Slipped disks, gamesmanship and elephants

Air Marshal Stoush wins again at bureaucratic games while others lose sleep over who will be the next Secretary of the Department of Defence.

 

My boss Barney (Air Marshal Barney Stoush, the VCDF) has copped his share of flak lately about departmental and defence force bungling. His consequent pronounced slough of despond was not helped when he was consulted, more as a matter of form than for any responsibility he has, on a proposal to renegotiate Defence’s travel contract with Qantas.

Slipped into the fine print was a clause that allowed travelling one-star officers to be readmitted to the airport Chairman’s Lounges they were summarily expelled from downwards in 1994. Barney, of course, has a good eye for fine print and soon spotted the plot although most had missed it. This discovery was followed sharply, in the VCDF’s inimitable manner, by the demand for an explanation.

The initial and quite plausible explanation came from the relevant staff officer, an ambitious up-and-coming wing commander, now at home packing for his upcoming posting to Woomera. He put it down to just the usual desire from the bottom of the top pile to avoid what some saw as slumming it in the standard Qantas waiting room.

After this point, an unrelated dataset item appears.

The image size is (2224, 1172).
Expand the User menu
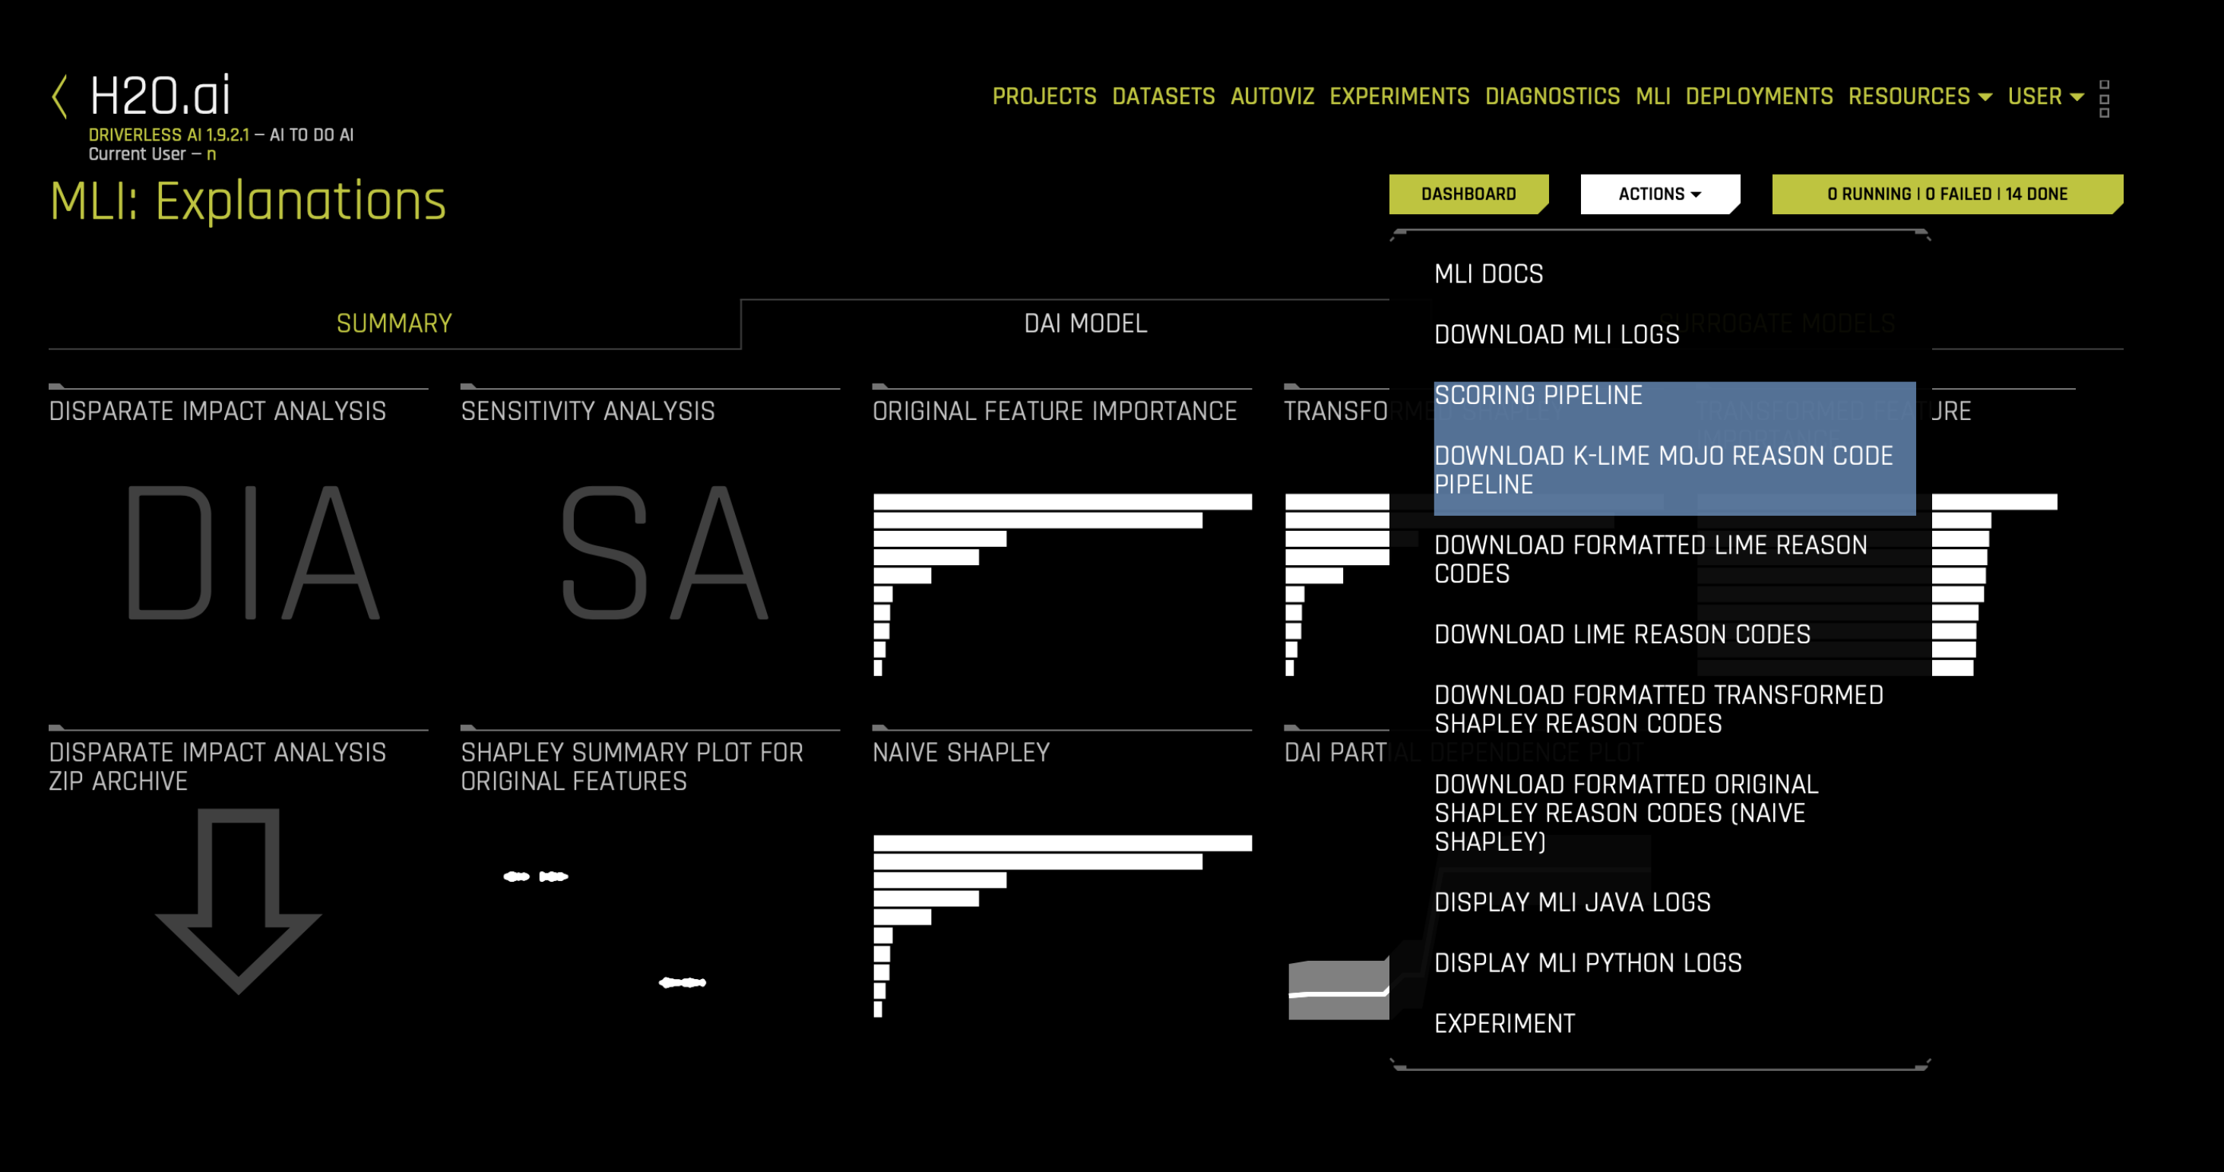[2044, 97]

Barney, to give him his due never a careerist or a rank snob himself, smelt a rat more strongly.

His suspicions (and posting decision) were confirmed when a smoking-gun email from this officer was soon uncovered. This argued that wearied but cosily relaxing business magnates were much less likely to go running to Derryn Hinch with any defence computer disks inadvertently abandoned among the cognac balloons and the caviar.

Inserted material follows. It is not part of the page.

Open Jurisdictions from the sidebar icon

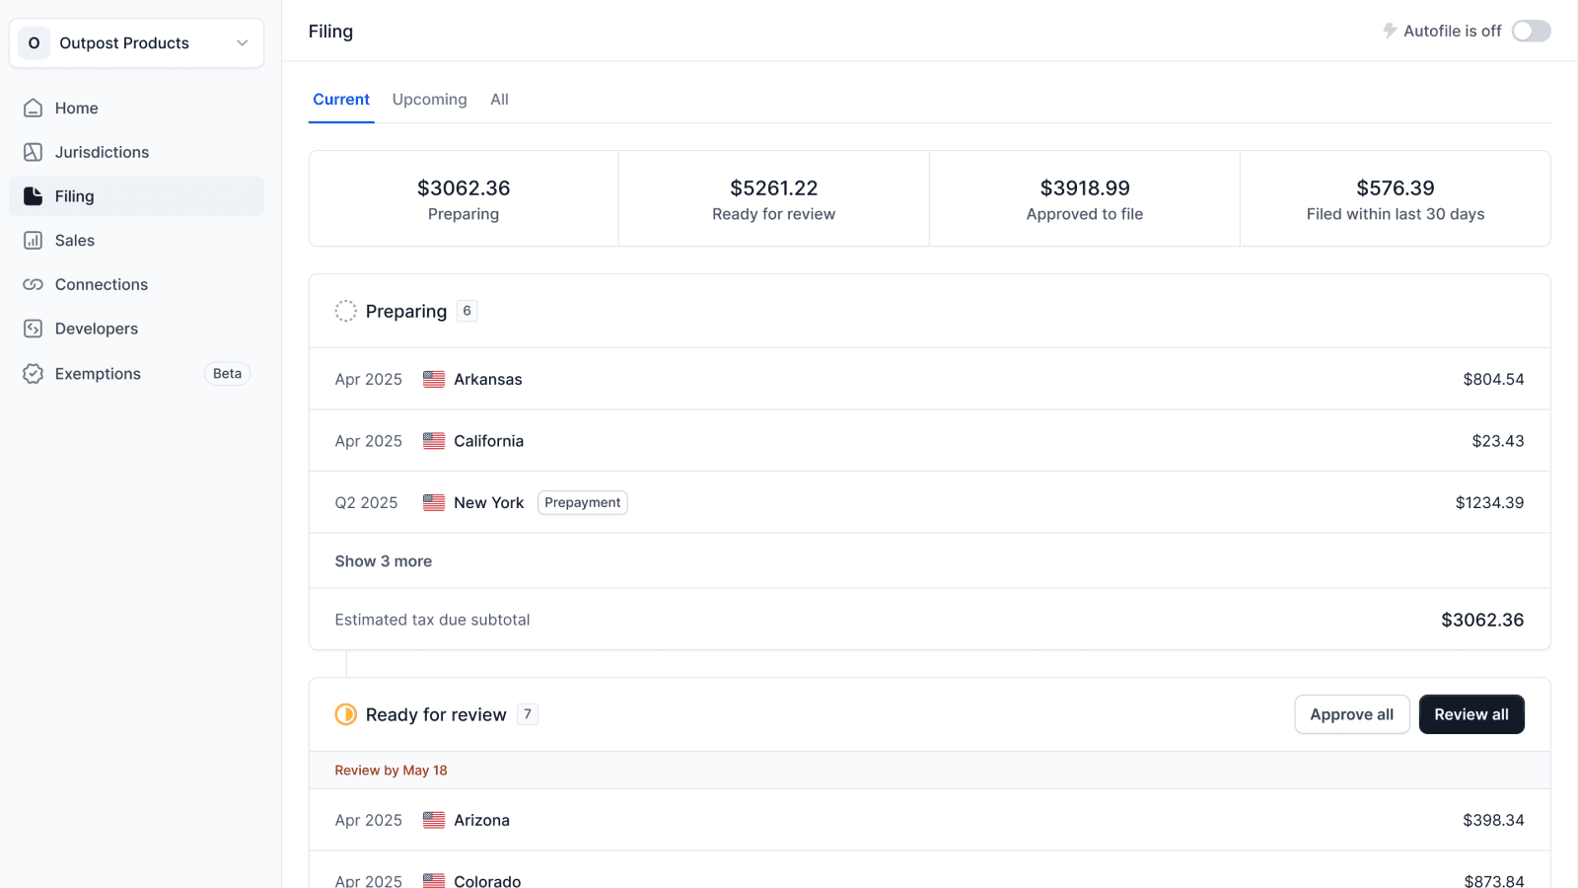(34, 152)
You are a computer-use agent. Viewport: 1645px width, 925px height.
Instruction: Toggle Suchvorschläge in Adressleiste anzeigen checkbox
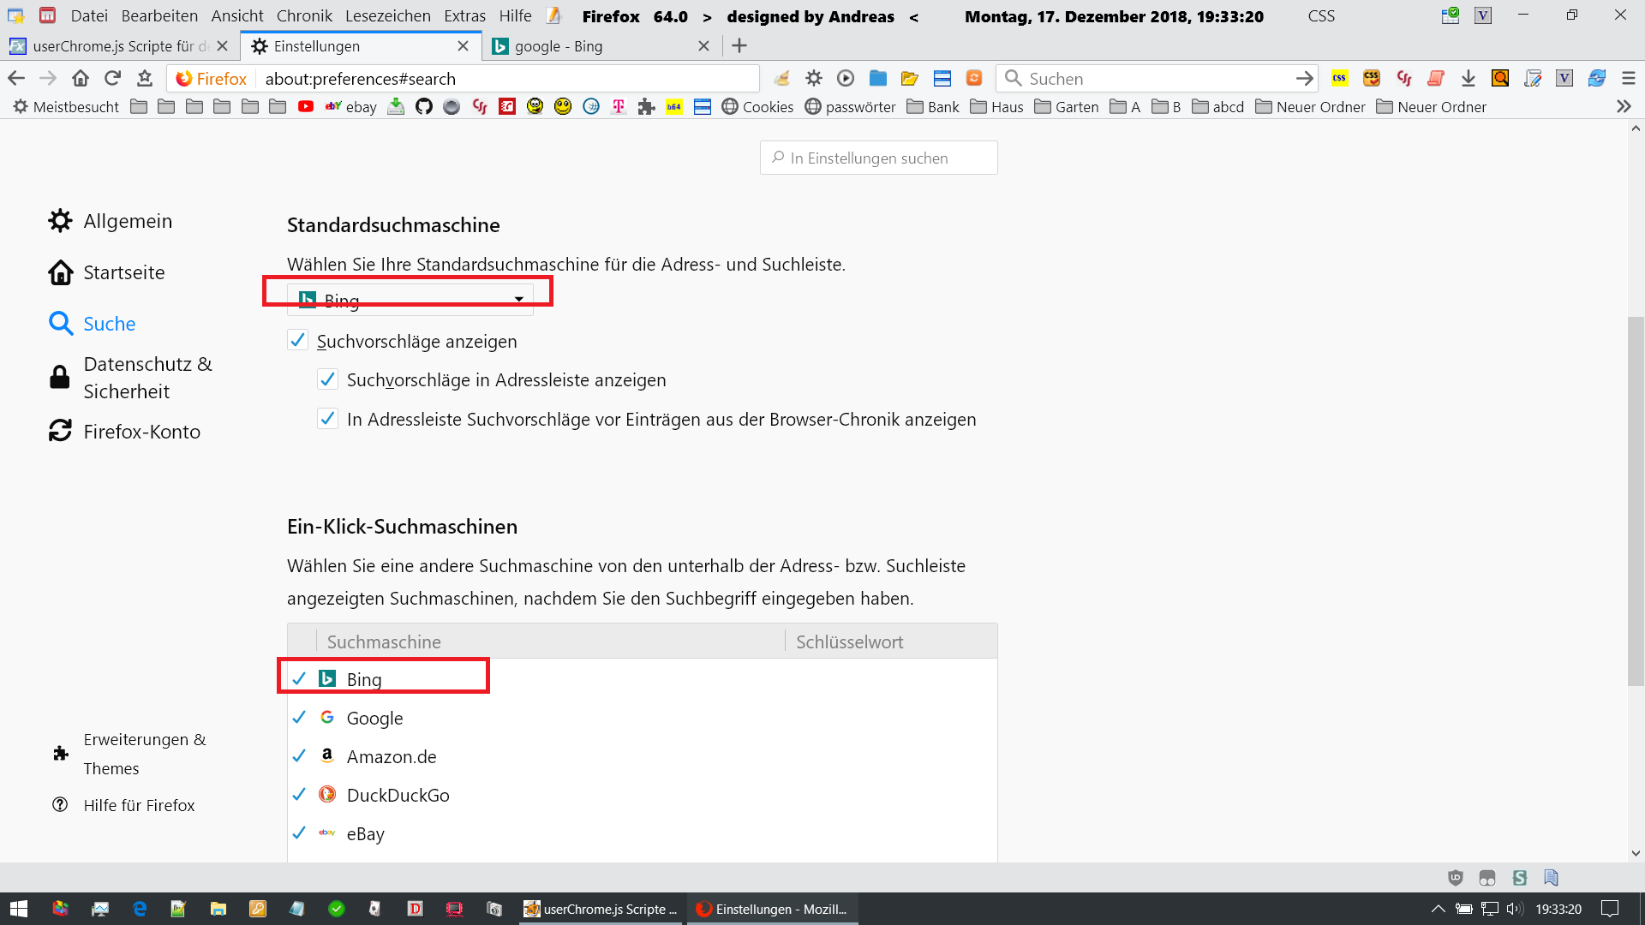pos(327,379)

The VCDF’s mood picked up though later in the morning when he handed me DEFGRAM 295/2006 and claimed victory in our office’s monthly cannibal-defgram hunt.

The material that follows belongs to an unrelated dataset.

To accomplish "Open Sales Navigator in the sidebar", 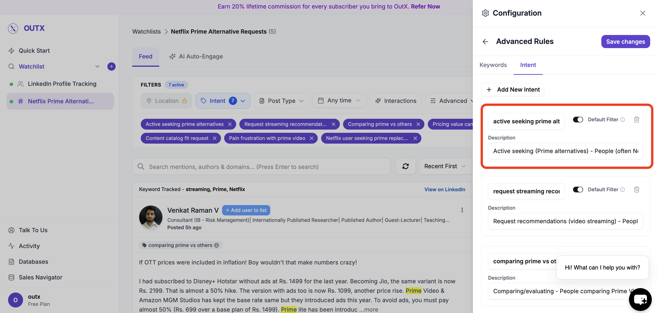I will [x=40, y=277].
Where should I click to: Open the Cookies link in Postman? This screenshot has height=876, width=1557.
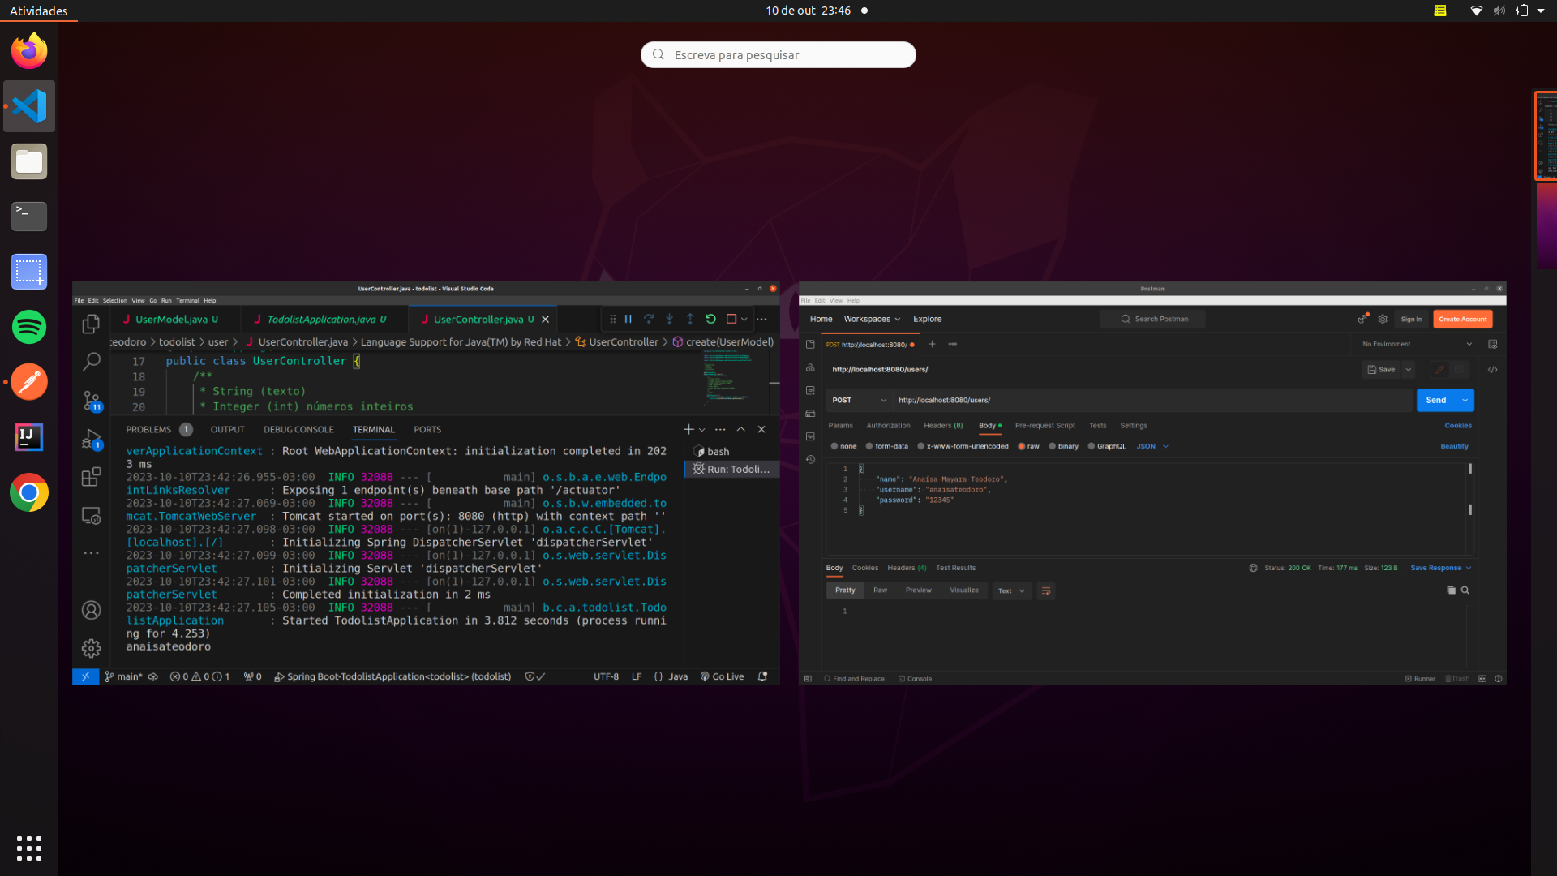tap(1457, 425)
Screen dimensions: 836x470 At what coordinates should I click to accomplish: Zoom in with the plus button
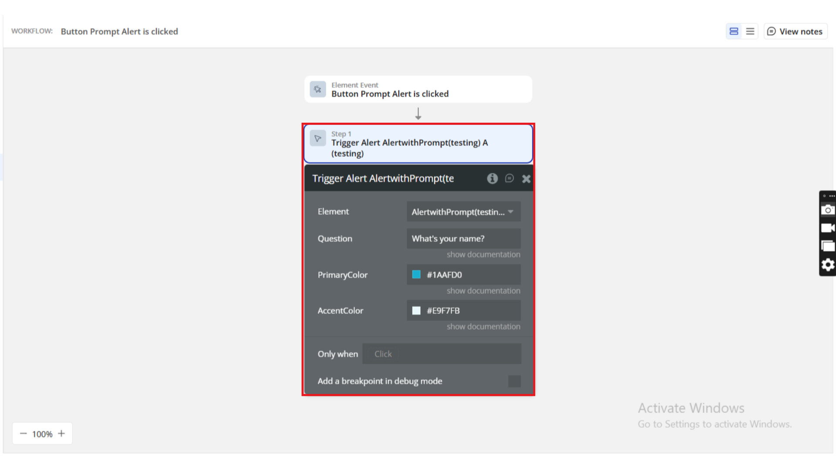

Now, as all good personal staff officers know, defgrams are simply a form of internal bureaucratic memo that record decisions or other information that requires extensive promulgation. The rules of the game are simple. The winner has to produce a defgram that announces a decision cancelling something out within the previous 300 defgrams. (It started off at 500 but this was found to be too easy given the usual passage of time before the itch for managerialist fiddling is scratched).

Now 300 still might sound difficult but the Russell Hill monolith churns them out in large numbers at an average of two or three a day, or one and a half trees a month.

Barney had noticed that 295/2006 cancelled out parts of 82/2006, the latter being a big one whose subject was a traditional Department of Defence favourite, re-organisation.

I objected that his claimed examples (cadet policy and the location of the Chief Information Officer) were not really cancellations of note but mere re-arrangements. Now my boss is a hard man but a fair one and he agreed to adjudication.

We deferred, by telephone so as not to waste time, to the Inspector-General as he is the original inventor of the game. Alas he came down for Barney’s interpretation.

To his further joy Barney then noticed that 82/2006 also mentioned Joint Logistics Group. This is to be reinstated as a proper command at last and separated out from its latest bureaucratic foster parent, after being a bit of an organisational nomad for the last decade.

After a quick rummage in his bottom drawer Barney triumphantly pulled a coffee cup ring-stained minute he had written as a two-star recommending strongly against the original merger of the then Commander Support Australia with the then Defence Acquisition Organisation in 1998. ‘Was it so short a time ago’ he had mused?

I suspect his relish in this instance was magnified by him also being the one who had pointed out that the JLG had fallen off the new-beaut departmental wiring diagram promulgated in late February (and due to take effect on 01 July). This loss had been somewhat embarrassing for the department.

Fortunately, just before the end of the financial year, the Australian National Audit Office had managed to find the missing organisation and kindly returned it to Defence undamaged.

It was clearly a day where Barney’s luck had turned around. He went off quite cock-a-hoop for the regular afternoon coaching sessions on things strategical he provides the new DEPSEC–Strategy.

These apparently continue to go well because he is bombarding several floors with emails and minutes on such matters ? to the extent some have fled the bombardment. The new deputy secretary I mean. Bombarding is just not Barney’s style even though, like most senior Air Force officers, he has a touching belief in the universal efficacy of bombing as a strategic panacea.

But the elephant wandering around the fifth floor with ever-heavier tread is the succession to the mandate of heaven.

With the Secretary due to retire at the end of the year the under-mandarins are unusually nervous. Oddly perhaps, in a department of state with six deputy-secretary equivalents (a Public Service all-time record by the way Barney noted) there is not even the remotest prospect of an internal candidate.

Their nervousness apparently stems from not knowing who the next Shogun will be and, given the PM’s penchant for diplomats, fearing the worst.

None of this worries my boss of course. Like generations of Air Force officers he has long put considerable thought and effort into the comfort of his bed and has the thickest mattress money can buy.

The nightly discomfiture of tossing under-mandarins is not for him, physically or bureaucratically.